» **TASK BRIEF**
Copy out exactly every line from the line containing "Select Beckman, Robert" until the records below end, inclusive of both boundary lines.

» **DATA FOR ANALYSIS**
################

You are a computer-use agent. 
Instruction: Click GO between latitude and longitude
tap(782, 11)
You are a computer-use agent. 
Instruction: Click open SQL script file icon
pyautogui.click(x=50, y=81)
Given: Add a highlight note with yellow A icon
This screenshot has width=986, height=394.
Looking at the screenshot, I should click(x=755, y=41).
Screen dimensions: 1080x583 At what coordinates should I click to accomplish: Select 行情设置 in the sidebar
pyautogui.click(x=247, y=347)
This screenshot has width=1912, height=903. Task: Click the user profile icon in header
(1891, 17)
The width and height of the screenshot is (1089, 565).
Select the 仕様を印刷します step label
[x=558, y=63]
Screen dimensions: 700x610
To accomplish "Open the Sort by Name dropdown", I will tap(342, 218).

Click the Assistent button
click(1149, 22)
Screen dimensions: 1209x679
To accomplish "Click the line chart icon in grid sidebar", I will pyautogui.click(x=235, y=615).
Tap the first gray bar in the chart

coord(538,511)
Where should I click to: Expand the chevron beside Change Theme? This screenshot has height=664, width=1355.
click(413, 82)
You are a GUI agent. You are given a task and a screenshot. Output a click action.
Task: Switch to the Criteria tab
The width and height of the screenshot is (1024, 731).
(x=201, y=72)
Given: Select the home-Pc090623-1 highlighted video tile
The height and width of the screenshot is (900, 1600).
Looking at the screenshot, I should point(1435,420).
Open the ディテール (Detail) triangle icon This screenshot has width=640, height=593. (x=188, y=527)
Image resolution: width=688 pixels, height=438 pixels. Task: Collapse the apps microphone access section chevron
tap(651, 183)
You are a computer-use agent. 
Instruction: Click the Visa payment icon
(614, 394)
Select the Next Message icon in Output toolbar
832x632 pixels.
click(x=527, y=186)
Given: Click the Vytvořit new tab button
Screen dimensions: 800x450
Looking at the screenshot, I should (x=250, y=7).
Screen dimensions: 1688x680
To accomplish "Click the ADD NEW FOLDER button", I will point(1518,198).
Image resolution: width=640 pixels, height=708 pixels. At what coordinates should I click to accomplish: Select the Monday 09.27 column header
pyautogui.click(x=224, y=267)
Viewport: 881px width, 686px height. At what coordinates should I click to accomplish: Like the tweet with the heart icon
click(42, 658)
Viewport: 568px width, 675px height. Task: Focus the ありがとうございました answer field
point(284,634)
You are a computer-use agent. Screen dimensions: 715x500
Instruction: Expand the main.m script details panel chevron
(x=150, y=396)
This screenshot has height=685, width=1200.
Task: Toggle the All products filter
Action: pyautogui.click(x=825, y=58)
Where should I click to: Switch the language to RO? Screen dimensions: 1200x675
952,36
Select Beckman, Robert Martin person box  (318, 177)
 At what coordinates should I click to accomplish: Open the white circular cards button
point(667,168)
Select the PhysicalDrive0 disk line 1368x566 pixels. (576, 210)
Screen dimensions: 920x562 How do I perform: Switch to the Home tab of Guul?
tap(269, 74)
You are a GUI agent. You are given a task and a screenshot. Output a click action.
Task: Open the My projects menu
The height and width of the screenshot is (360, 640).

################

» **SOLUTION FOR THIS PROBLEM**
Select Beckman, Robert Martin person box  (318, 177)
 At what coordinates should I click to accomplish: Open the white circular cards button
point(667,168)
Select the PhysicalDrive0 disk line 1368x566 pixels. (576, 210)
Screen dimensions: 920x562 How do I perform: Switch to the Home tab of Guul?
tap(269, 74)
You are a GUI agent. You are given a task and a screenshot. Output a click action.
Task: Open the My projects menu
The height and width of the screenshot is (360, 640).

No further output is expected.